If she weren’t so darn charming and delectable, I would kill her! Her strategy is to wear me down physically to get me to comply as she makes me do laps around the house chasing her. Eventually I need to tackle her to the ground in order to accomplish diapering her chubby rear.
My eldest daughter, a true Taurus, will charm me to a certain point, her breaking point, and then tire easily. If results are not achieved within 4 attempts, she becomes frustrated, self-pitying and belligerent all at within about 180 seconds- which as this point usually brings her to bedroom isolation.
She is feisty, proud and annoyingly persistent like her mom. She is so real and has such a big heart and battles endlessly with her “evil inclination;” she is a walking, breathing manifestation of Freud’s description of the perpetual confrontation between the id, ego, and superego.
My second eldest and also girl is seemingly naïve, yet a stunning master in softening up her folks. She weighs all of 39 pounds soaking wet, has adorable bony feet and is 6 ½ years old. She eats next to nothing, is very petite, has a big confident and sensitive personality and a sweet, sweet smile. She melts my heart.
This unassuming little “Slickster”- was professing her love to me one day as she nonchalantly handed me a piece of paper. I slipped it into a book I was holding and thought nothing of it. After 10 patient minutes of shooting the breeze with me, she bellows out,
“Mommy, ya´ know that paper I gave you a few minutes ago?”
“Yeah, what about it?" I asked.
“That is a list with everything I want for my birthday for the next several years.” Smooth and impressive- nothing less than brilliant. Where did she learn such skills?
My eldest boy, number three in the food chain, is drop dead gorgeous and at the tender age of 5 has already been in and out of more relationships than Hugh Heffner. He plays soccer like Beckman, walks duck-style like his uncle, and has more unbridled fury than an active volcano.
He is still polishing his skill set as we seek to help him constantly channel and drain his overabundance of energy into something productive so he doesn’t carelessly get himself into trouble.
A few weeks ago he asked my husband and I if “bikinis really exist?”
Then he corrected himself to say “genies.” Thank God for the misunderstanding, no more testosterone for this boy, please!

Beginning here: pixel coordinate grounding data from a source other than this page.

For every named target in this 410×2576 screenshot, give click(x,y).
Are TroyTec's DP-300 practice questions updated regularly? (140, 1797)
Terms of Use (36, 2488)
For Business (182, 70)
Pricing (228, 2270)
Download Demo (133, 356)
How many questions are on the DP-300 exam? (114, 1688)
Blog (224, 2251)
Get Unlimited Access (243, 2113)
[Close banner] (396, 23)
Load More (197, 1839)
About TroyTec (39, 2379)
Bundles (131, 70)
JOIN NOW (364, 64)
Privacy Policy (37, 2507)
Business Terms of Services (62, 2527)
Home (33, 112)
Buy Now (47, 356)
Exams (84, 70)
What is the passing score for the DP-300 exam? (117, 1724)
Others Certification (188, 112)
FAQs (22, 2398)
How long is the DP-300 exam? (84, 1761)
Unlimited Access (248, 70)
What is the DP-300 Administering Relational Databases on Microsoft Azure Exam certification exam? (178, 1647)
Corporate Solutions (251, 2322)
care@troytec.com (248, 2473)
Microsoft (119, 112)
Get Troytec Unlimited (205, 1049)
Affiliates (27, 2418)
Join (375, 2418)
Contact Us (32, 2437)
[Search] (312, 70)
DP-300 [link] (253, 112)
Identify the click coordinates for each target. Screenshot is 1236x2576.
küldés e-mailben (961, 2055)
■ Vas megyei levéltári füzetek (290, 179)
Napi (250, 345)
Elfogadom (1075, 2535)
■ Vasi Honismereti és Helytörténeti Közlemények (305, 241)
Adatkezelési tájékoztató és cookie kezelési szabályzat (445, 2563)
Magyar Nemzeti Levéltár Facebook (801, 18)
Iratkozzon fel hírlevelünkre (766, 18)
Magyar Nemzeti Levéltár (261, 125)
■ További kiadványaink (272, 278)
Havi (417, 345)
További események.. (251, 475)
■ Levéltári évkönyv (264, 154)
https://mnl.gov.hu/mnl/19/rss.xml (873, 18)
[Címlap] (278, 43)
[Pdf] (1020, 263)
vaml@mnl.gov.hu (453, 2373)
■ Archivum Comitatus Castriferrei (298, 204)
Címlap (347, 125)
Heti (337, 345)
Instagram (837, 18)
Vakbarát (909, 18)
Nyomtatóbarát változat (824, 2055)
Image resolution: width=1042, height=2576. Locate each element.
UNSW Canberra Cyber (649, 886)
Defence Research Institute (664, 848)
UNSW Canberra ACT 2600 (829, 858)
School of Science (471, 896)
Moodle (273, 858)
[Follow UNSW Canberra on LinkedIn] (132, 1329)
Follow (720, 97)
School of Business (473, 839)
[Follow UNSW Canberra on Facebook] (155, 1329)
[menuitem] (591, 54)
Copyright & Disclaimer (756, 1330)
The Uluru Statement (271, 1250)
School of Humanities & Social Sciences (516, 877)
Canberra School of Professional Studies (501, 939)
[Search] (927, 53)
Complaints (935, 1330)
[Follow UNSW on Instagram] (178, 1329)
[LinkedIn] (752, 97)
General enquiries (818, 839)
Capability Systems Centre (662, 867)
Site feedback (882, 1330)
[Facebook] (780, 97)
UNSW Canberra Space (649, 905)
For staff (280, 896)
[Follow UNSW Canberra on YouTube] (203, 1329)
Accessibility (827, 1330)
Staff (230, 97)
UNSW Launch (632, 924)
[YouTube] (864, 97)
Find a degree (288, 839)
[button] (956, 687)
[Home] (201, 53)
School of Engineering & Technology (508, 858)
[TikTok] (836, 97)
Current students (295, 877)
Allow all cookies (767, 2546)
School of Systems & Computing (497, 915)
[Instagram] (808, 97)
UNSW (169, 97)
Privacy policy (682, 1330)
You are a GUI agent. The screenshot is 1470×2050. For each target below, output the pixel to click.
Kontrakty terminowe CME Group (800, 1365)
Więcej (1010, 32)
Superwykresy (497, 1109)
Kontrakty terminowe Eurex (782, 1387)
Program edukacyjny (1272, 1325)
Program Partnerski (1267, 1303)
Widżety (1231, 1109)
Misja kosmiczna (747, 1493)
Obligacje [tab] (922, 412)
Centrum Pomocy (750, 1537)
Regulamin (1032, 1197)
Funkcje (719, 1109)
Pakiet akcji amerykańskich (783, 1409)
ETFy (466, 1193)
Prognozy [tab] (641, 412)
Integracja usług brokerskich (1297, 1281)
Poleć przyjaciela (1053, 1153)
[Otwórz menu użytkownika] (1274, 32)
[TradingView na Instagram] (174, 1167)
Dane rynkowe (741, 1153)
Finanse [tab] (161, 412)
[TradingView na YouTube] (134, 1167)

All and all, in our home everyone gets a chance to shine. It is not always an even score, but it works most of the time.
Some days the kids interact, negotiate and collaborate so nicely I want to burst open and cry with pride. Other times, most of it really, I am a referee literally tearing them off one another like a feuding pack of wild hounds- and it takes every last molecule of strength I have to accomplish this feat continuously throughout each day.
My latest philosophy is not to get involved til one is bleeding or with a fractured limb. (Just kidding- I’d give attention to a sprained ankle also.)
Seriously to some extent, I choose not to intervene thereby allowing them to perfect their conciliation techniques and bargaining abilities by way of trial and error. These are talents they must acquire mostly by doing, with little accompanying theoretical explanation.
Yes, the competition is brutal and relentless, but I am certain each one will have achieved the equivalent of a doctorate in whichever methodologies they learn and apply to win people over with their individual charm and charisma.
Despite all the sloppiness and apparent disorder, it contents me to no end that by the end of each day, they all go to sleep with a deeply satisfied smile plastered across their little flawless faces for they have each other with whom to share life and learn all about the delicate balance of “nature.”